- Peter, Cleveland and Joe discover "Heather", Chris's life-size female doll
- Episode no.: Season 13 Episode 11
- Directed by: Jerry Langford
- Written by: Lew Morton
- Original air date: February 15, 2015

Guest appearances
- Nat Faxon; Allison Janney as Mistress Vita;

Episode chronology
| ← Previous "Quagmire's Mom" | Next → "Stewie Is Enceinte" |
- Family Guy season 13

= Encyclopedia Griffin =

"Encyclopedia Griffin" is the 11th episode of the thirteenth season of the animated sitcom Family Guy, and the 242nd episode overall. It aired on Fox in the United States on February 15, 2015, and is written by Lew Morton and directed by Jerry Langford.

==Plot==
After someone steals Stewie's tricycle, Peter sets out to find who did it. He and his friends interrogate a child in the neighborhood and find the child who stole it. The successful feeling, and being hired to find another child's baseball cards, inspire them to open a detective agency. They take cases such as a gumball machine that takes a child's money. Pursuing a rash of thefts, they watch hidden camera footage of Chris sneaking in and taking things. Searching his room, they find a life-size female doll made out of the stolen items as he arrives to protect "Heather."

The doll creeps out Lois and she thinks it may be a reflection of her sex life with Peter. Peter has a talk with Chris and finds that the doll is not being used for sex, as she has been holding out so Peter tries to make Chris sexy for the doll. When she collapses into his lap, Chris takes it as wanting sex although Lois chews out Peter for ignoring her instructions to make him get rid of it so she gives him the silent treatment. She is almost fooled when flowers arrive for "Heather" but realizes that Chris treats his doll better than Peter does her.

After finding out that Heather and Chris have a picnic planned, Lois asks if she and Peter can tag along so Peter can be reminded what romance is like, but his stupidity repeatedly backfires in Lois' face. Fed up with jealousy, Lois takes the doll in the night. She denies seeing it and encourages him to move on. Instead, he cries over her leaving.
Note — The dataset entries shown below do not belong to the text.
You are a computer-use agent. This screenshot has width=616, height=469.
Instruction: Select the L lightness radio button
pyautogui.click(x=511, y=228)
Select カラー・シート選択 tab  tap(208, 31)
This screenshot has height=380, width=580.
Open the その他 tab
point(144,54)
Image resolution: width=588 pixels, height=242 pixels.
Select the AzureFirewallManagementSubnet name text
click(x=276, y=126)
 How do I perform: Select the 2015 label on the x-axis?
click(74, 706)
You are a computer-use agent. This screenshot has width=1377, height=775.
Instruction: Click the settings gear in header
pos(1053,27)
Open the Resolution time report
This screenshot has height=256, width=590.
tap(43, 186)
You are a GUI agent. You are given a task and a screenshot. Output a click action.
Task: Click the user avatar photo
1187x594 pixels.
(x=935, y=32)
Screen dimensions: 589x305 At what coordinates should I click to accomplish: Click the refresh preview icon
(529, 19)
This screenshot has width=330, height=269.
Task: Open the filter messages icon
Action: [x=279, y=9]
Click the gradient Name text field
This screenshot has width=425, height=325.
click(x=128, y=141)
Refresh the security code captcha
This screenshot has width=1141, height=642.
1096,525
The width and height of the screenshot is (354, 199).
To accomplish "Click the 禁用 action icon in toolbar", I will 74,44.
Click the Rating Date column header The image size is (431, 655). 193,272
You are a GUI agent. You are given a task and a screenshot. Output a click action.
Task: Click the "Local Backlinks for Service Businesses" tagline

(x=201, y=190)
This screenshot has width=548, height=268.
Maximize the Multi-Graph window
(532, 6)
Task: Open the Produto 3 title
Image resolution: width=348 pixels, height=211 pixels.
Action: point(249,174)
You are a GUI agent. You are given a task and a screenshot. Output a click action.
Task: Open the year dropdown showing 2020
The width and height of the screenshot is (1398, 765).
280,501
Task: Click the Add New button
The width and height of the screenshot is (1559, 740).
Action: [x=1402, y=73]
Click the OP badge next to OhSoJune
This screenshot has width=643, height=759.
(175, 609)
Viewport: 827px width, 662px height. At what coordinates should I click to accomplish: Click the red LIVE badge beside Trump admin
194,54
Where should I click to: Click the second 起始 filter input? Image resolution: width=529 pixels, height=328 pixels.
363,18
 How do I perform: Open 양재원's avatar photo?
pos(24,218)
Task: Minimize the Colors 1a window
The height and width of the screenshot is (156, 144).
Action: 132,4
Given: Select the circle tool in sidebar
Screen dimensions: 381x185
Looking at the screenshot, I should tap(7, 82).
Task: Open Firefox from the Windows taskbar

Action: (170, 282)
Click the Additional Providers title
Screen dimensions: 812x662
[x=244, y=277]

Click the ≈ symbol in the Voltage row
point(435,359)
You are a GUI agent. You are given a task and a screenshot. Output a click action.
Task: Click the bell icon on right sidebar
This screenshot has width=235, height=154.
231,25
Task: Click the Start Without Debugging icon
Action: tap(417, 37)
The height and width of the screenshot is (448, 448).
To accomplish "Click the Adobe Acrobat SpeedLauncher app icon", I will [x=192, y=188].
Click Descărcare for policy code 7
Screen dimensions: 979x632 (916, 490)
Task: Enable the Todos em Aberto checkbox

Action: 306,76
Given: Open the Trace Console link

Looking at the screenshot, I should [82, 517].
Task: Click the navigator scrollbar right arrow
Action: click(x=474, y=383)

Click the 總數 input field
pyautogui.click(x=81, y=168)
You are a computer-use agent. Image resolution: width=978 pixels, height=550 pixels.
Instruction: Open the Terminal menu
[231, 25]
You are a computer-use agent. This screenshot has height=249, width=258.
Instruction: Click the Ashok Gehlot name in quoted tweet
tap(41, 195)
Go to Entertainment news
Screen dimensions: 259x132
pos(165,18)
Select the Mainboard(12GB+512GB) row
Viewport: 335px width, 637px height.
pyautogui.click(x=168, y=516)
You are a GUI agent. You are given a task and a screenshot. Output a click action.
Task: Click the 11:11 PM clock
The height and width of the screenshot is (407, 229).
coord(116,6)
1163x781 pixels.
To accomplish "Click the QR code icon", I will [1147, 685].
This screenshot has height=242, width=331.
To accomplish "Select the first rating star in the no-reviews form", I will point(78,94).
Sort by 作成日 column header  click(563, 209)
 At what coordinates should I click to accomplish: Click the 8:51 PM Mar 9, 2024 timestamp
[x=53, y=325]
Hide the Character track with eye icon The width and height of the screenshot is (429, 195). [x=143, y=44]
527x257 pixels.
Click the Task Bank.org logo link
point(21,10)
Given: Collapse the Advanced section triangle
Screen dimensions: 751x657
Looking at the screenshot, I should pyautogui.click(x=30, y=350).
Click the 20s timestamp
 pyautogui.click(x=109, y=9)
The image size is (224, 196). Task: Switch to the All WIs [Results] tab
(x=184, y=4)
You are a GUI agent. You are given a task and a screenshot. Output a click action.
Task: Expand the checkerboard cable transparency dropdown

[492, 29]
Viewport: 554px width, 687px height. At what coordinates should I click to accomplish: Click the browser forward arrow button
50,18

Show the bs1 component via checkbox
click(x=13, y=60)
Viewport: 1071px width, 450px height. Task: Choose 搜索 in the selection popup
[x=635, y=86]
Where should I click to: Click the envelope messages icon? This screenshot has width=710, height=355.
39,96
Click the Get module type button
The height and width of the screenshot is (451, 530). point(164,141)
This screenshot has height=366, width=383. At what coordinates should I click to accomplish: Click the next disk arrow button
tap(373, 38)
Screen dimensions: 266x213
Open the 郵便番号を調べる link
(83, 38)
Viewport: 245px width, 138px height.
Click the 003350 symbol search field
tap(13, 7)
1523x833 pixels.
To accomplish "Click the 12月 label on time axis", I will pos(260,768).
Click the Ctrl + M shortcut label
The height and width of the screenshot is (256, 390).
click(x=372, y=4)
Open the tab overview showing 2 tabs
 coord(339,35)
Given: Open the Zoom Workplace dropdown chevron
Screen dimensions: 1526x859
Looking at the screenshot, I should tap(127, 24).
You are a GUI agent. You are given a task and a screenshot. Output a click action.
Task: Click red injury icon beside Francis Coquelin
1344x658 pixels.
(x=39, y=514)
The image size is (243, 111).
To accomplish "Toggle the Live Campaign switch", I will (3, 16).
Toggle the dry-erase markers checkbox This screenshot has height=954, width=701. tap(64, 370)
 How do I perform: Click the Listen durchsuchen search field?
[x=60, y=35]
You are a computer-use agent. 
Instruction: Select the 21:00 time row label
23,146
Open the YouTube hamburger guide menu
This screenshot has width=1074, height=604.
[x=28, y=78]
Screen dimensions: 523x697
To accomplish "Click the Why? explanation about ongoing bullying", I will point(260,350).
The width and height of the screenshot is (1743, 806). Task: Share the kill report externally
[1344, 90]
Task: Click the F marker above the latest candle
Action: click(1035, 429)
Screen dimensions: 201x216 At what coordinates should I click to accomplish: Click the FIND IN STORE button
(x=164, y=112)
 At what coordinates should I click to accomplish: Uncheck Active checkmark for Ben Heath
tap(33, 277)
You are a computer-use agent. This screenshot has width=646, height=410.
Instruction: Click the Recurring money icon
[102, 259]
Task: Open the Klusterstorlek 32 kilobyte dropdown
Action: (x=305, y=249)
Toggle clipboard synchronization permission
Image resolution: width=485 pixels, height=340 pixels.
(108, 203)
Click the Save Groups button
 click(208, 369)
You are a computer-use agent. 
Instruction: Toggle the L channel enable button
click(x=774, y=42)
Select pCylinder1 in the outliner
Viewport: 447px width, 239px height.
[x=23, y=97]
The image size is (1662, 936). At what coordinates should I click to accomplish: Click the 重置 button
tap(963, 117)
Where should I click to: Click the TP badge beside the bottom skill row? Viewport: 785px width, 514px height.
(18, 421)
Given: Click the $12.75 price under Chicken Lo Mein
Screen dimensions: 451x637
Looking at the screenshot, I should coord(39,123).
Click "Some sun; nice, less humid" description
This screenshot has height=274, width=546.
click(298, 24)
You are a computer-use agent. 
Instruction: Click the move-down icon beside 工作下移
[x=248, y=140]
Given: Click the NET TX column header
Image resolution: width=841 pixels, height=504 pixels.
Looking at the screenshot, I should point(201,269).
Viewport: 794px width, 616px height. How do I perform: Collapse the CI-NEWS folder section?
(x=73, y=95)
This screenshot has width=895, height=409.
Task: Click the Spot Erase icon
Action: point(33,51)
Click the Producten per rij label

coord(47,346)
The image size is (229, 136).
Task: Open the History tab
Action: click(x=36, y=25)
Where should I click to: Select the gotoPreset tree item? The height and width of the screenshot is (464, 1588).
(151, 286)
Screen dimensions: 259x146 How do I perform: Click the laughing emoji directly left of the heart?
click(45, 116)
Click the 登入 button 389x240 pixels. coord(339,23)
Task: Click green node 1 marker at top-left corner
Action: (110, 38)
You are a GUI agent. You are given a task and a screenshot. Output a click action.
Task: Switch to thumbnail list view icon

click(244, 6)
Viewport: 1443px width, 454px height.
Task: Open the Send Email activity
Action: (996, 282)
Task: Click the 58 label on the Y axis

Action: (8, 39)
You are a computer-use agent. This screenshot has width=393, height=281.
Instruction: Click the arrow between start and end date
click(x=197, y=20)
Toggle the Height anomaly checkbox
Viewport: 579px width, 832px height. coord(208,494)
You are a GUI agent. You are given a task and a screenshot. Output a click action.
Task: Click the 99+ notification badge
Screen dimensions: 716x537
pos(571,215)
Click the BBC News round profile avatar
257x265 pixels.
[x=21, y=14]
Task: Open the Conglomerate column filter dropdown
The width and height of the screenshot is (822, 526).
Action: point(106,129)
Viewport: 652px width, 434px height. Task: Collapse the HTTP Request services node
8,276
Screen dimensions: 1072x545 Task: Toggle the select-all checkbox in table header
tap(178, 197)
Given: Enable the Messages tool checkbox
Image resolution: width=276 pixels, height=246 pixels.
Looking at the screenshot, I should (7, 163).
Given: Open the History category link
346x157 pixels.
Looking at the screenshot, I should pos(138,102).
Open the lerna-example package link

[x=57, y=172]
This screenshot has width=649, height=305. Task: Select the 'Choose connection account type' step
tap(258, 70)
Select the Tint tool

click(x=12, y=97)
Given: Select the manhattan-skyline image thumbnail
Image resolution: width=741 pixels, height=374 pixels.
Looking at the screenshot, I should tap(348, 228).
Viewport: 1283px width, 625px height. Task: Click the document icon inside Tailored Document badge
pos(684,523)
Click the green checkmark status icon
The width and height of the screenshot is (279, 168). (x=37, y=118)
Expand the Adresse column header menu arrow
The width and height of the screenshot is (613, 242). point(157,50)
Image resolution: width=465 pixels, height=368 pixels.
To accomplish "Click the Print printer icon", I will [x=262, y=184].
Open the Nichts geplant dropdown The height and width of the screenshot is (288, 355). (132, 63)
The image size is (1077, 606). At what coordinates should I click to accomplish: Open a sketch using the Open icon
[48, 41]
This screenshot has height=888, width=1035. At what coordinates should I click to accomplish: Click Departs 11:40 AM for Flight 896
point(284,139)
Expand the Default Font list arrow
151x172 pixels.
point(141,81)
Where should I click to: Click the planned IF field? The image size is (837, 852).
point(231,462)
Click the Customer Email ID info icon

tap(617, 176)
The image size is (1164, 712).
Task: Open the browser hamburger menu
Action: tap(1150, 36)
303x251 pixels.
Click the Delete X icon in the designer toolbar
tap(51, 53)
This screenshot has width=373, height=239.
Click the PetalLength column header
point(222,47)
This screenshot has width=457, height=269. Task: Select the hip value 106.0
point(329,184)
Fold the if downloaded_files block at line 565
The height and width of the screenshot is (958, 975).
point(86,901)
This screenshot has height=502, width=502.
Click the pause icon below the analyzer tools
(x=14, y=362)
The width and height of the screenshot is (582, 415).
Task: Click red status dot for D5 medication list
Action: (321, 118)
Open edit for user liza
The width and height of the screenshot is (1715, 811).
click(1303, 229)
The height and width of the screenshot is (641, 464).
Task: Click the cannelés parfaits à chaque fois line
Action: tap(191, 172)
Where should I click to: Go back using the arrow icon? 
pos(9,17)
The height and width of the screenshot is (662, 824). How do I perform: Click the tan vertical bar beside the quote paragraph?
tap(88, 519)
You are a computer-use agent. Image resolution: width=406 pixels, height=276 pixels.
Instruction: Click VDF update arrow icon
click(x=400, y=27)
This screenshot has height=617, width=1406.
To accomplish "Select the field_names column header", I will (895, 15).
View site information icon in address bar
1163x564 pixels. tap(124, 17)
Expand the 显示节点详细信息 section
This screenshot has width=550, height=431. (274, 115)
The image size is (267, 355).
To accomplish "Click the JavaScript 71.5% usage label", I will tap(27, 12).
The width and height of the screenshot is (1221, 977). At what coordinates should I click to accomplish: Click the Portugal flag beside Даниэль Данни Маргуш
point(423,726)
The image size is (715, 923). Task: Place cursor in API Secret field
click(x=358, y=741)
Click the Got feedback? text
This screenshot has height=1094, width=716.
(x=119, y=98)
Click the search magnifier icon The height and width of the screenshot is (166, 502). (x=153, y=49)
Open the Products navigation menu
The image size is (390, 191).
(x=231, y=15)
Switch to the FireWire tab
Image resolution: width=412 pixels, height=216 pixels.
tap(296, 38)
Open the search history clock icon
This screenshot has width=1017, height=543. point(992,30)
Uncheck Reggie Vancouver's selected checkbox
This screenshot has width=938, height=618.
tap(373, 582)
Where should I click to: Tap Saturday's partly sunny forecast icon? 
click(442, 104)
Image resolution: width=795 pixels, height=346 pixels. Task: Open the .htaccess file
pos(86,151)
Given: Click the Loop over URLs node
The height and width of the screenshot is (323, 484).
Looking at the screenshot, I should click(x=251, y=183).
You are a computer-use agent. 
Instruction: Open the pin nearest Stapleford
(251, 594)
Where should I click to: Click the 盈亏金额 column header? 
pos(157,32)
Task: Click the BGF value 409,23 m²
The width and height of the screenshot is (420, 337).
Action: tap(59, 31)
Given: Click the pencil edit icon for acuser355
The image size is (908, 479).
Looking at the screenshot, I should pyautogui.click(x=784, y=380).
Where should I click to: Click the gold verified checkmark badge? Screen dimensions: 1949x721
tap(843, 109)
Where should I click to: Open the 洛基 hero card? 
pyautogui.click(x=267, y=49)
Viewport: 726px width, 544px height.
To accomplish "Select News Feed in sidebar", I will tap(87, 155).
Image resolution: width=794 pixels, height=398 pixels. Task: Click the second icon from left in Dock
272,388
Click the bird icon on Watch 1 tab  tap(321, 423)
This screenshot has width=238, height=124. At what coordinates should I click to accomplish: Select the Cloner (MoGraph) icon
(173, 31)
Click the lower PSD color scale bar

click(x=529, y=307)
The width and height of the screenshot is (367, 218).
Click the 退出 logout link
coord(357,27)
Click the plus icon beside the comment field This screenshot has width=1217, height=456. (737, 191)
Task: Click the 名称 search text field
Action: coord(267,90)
Lois sees him depressed and decides to show him where she buried the doll after stabbing it. She apologizes, but encourages him to treat a real girlfriend like he treated the doll and he will be happy. That night, Peter admits that he did learn a lesson as Chris arrives with a dominatrix named Mistress Vita. Peter tries to fake the end of the show early and succeeds when Lois notices that Mistress Vita knows his name.

==Reception==
The episode received an audience of 2.51 million, making it the second-most watched show on Fox that night after The Simpsons episode "My Fare Lady".

The Parents Television Council, a long-time critic of Family Guy, named the episode as the "Worst of the Week", the second time in a row for the series, taking offense at what they saw as sexualization of children.